A Dazzle of Zebra
There has been some suggestion that the stripes of a zebra are a form of camouflage. True camouflage is the interruption of an objects solid outline such as the effect created by alternating black and white stripes. In certain light conditions, this may be true and effective but camouflage or disruptive markings generally work best against a mottled background and usually, zebra are found more in the open.
Furthermore, camouflage works best when combined with silence and motionlessness. Zebra are active and noisy. Predators also see in predominantly black and white (low light vision that detects movement easily) so surely black and white are the most obvious colours to them?
One theory regarding why zebra have stripes suggests that the confusion caused by a group of zebra fleeing simultaneously (as they do bunched in a group and followed by the stallion) creates a screen for the individuals’ escape. The blur of black and white supposedly makes it difficult for predators to separate out an individual target.
Although predators do still catch zebra successfully and regularly, this may have some bearing as a defence technique since it depends on the individual being part of the fleeing unit. The weaker, older or slower members of the group may lag behind and generally, it is the isolated members of the population that are picked off by predators first. Zebra are however group-orientated animals and will attempt to rally around their weaker individuals during times of threat.

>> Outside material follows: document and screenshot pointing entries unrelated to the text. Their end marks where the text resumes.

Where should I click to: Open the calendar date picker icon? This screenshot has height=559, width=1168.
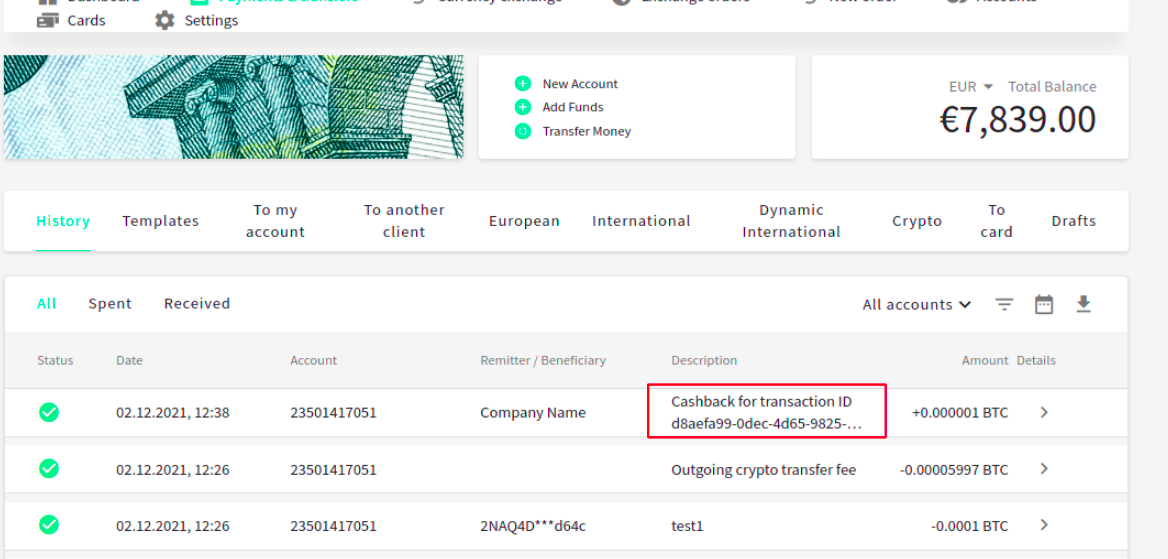point(1044,305)
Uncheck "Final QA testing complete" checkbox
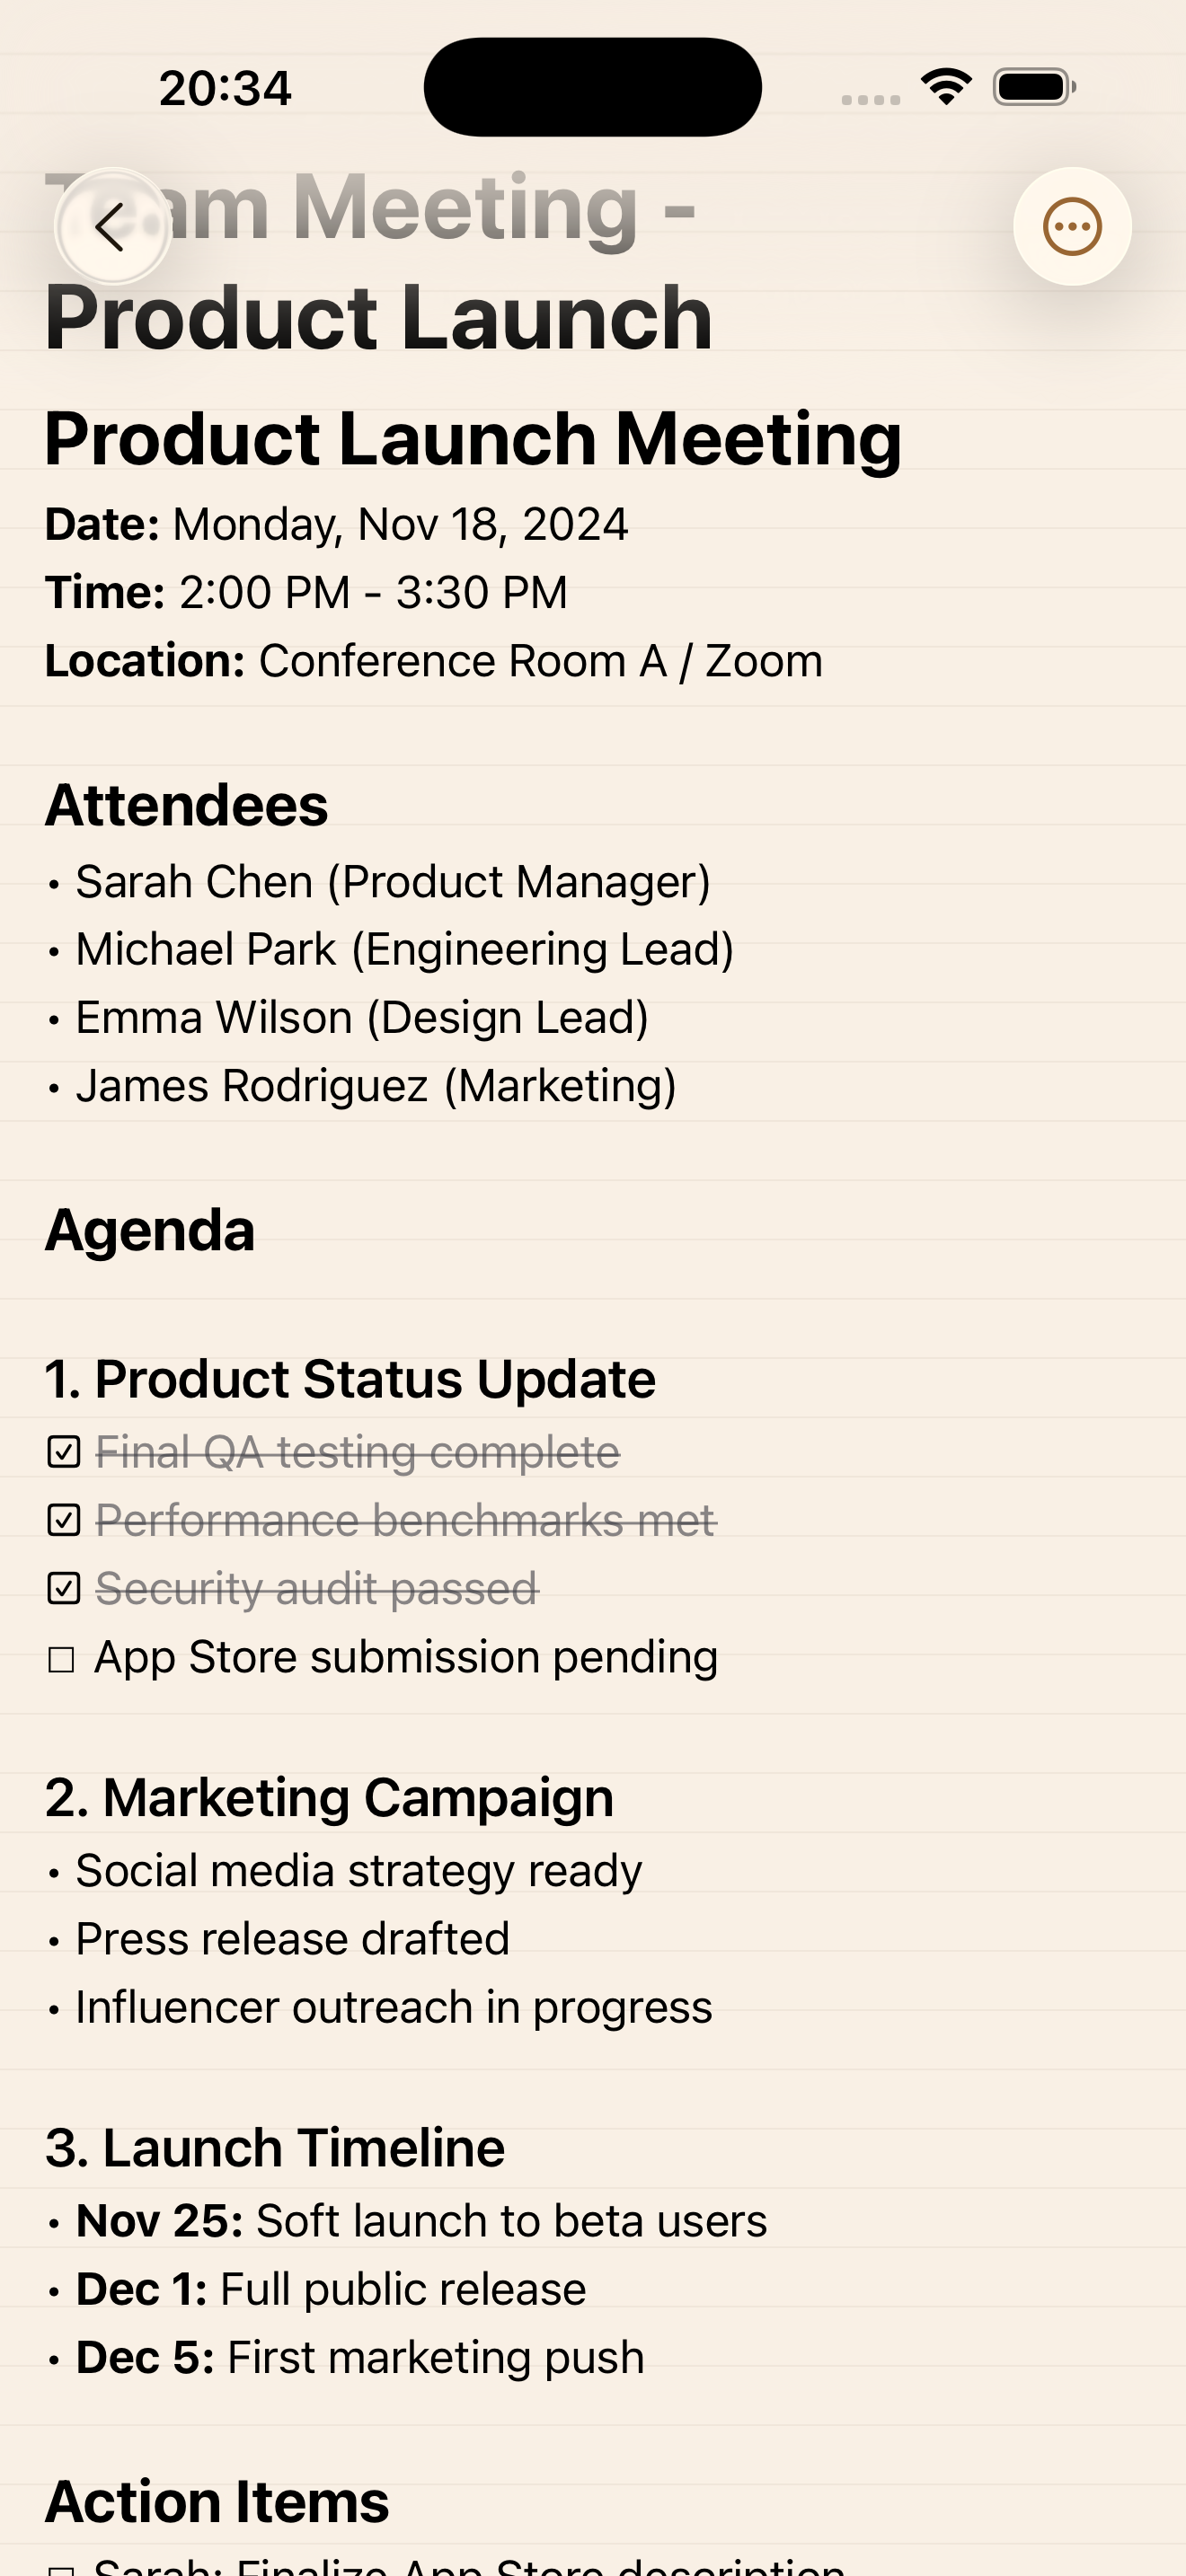 64,1452
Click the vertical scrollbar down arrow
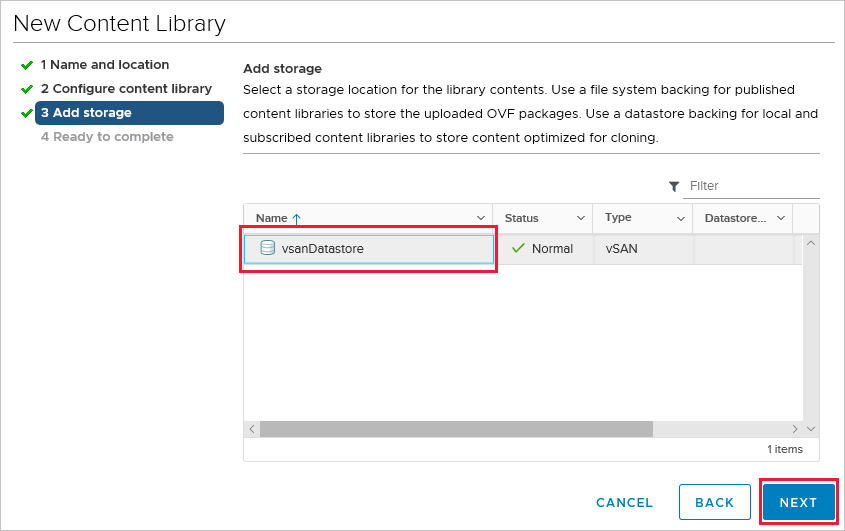Image resolution: width=845 pixels, height=531 pixels. click(810, 429)
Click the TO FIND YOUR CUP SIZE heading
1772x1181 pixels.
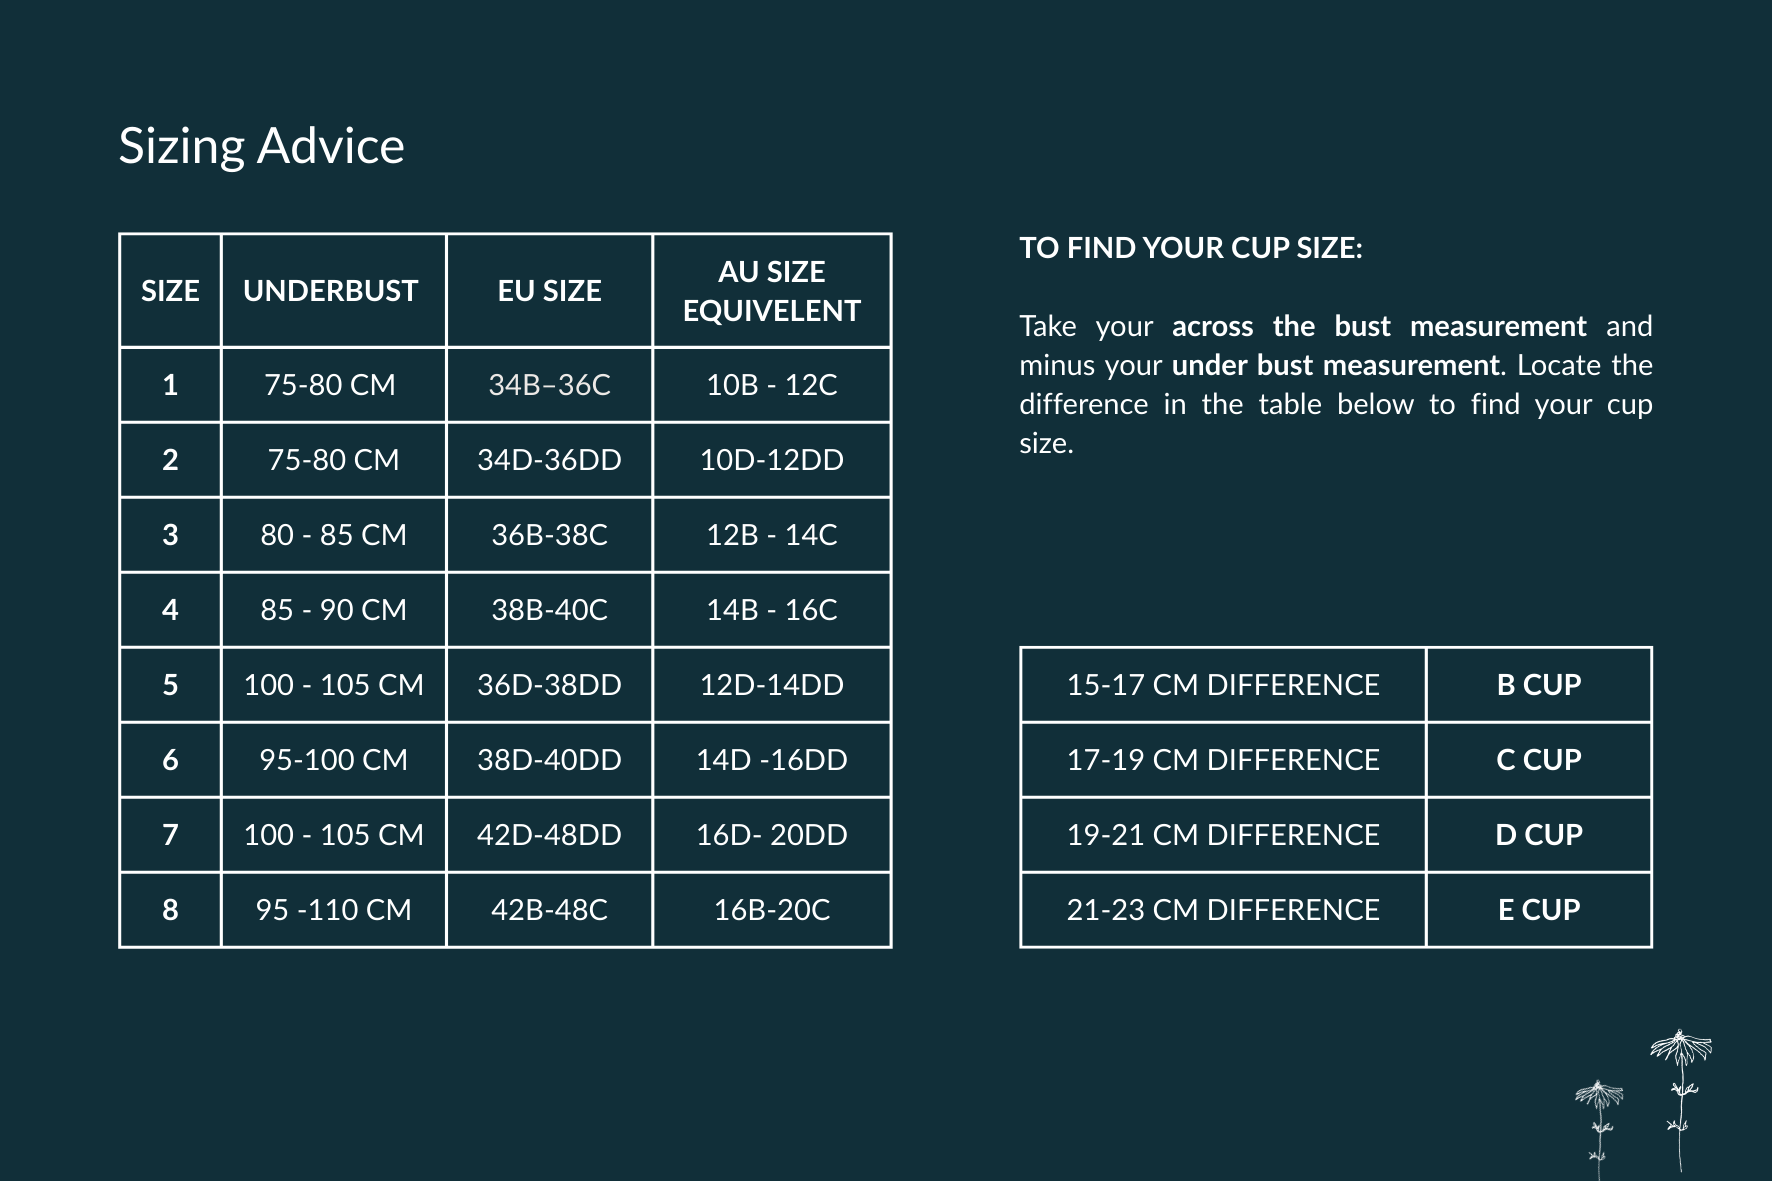click(1190, 248)
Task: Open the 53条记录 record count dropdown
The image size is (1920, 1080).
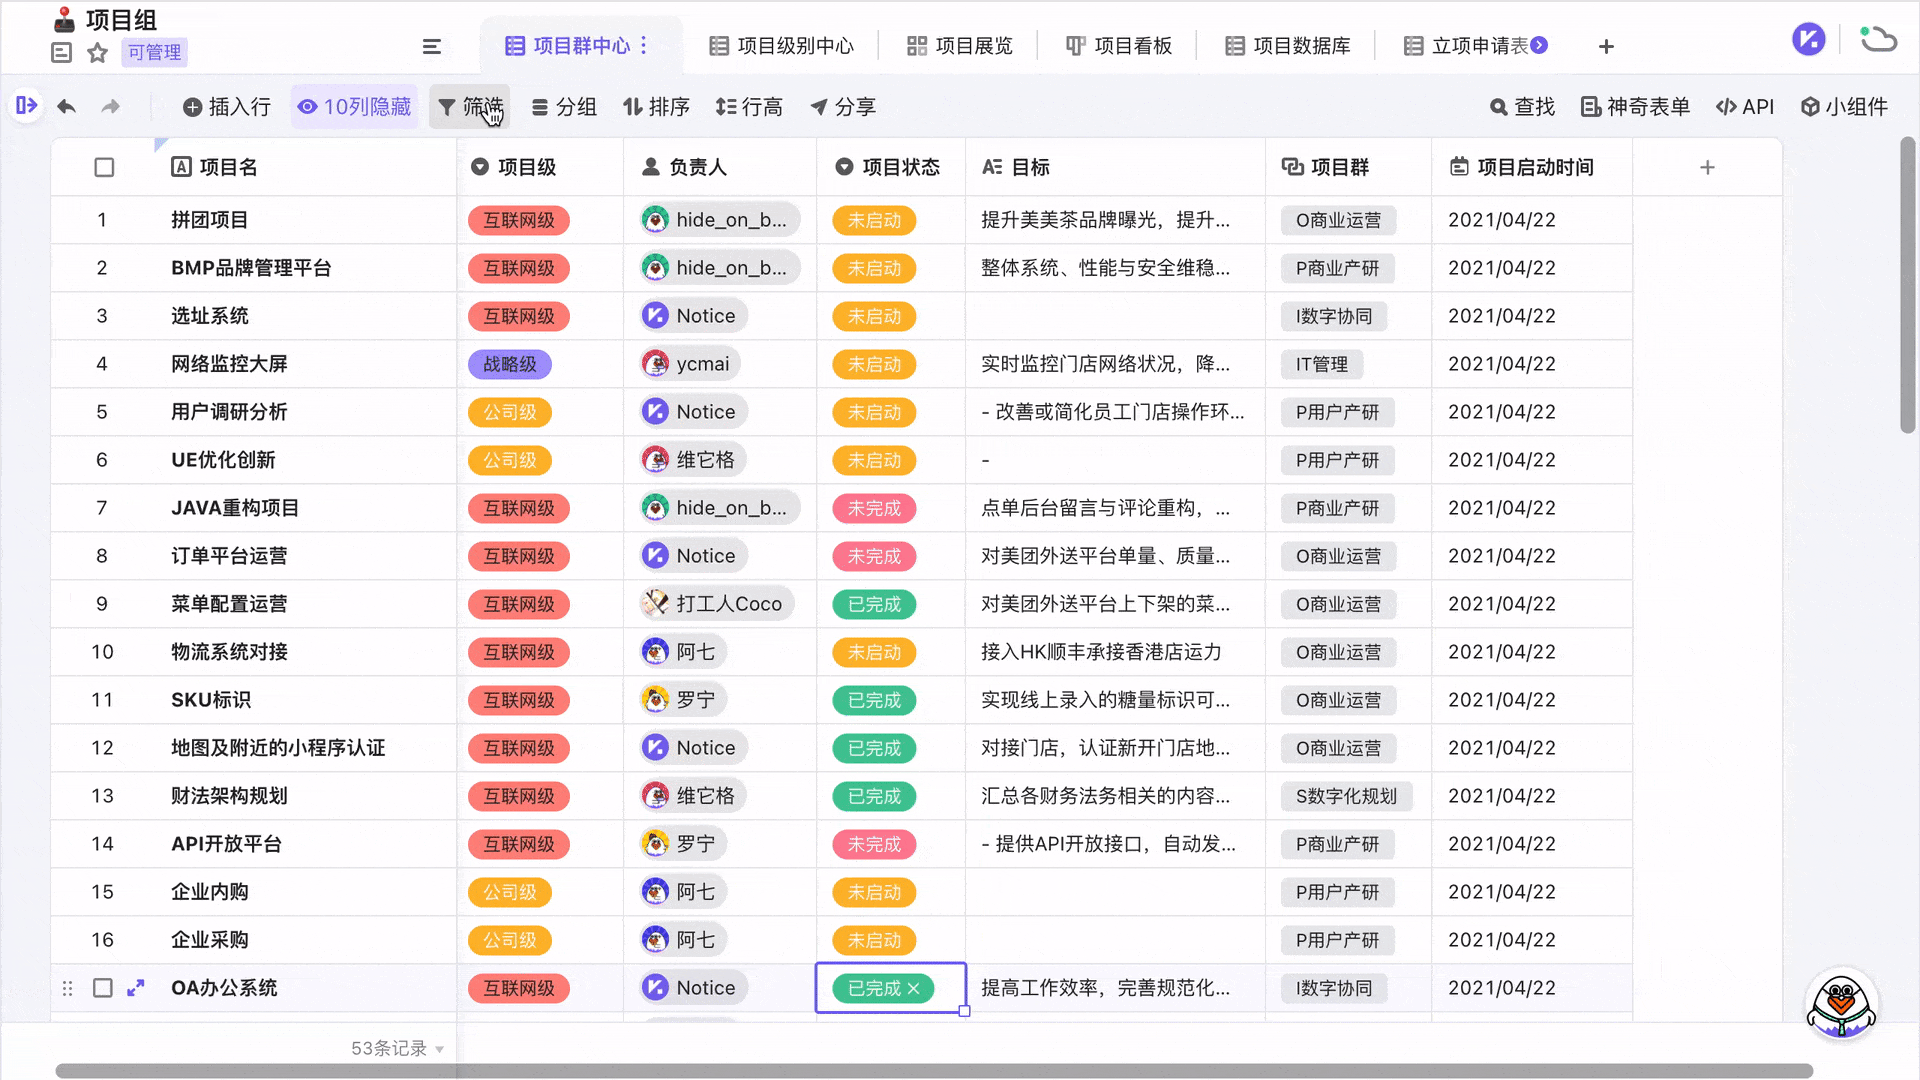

Each zebra has a unique stripe pattern, a bar-code or fingerprint so to speak. When young zebra are born, the mare will screen her foal from any other zebra until her own stripe pattern has imprinted on the youngster, ensuring recognition.
The Burchell’s Zebra has characteristic ‘shadow stripes’ between the black and white stripes of the rump, which gives the body a dirty chestnut colour.
Telling male and female zebra apart is fairly difficult. The males have a narrow black stripe running vertically between the legs and under the tail. Females have a broader black wedge between their hind legs and under the tail.
The tail of a zebra is an incessant fly-swat. The whisk of black hair on end is a useful device in this regard.
Bath and Sleep
Zebra are keen dust-bathers and frequently roll in loose dirt probably to help with parasite control and thermoregulation. Zebra are able to roll over on their backs completely, a trait not shared by antelope. Zebra also enjoy a good rub of the head and shoulders on objects like rocks or termite mounds. They may even queue up in rank order to perform this apparently pleasurable task.
Zebra sleep a fair amount enjoying a midday siesta when it’s hot (while standing). They also snatch a full seven hours after dark. This they do lying down, even on their sides (especially the foals). Usually, one animal will remain standing and alert to watch for predators.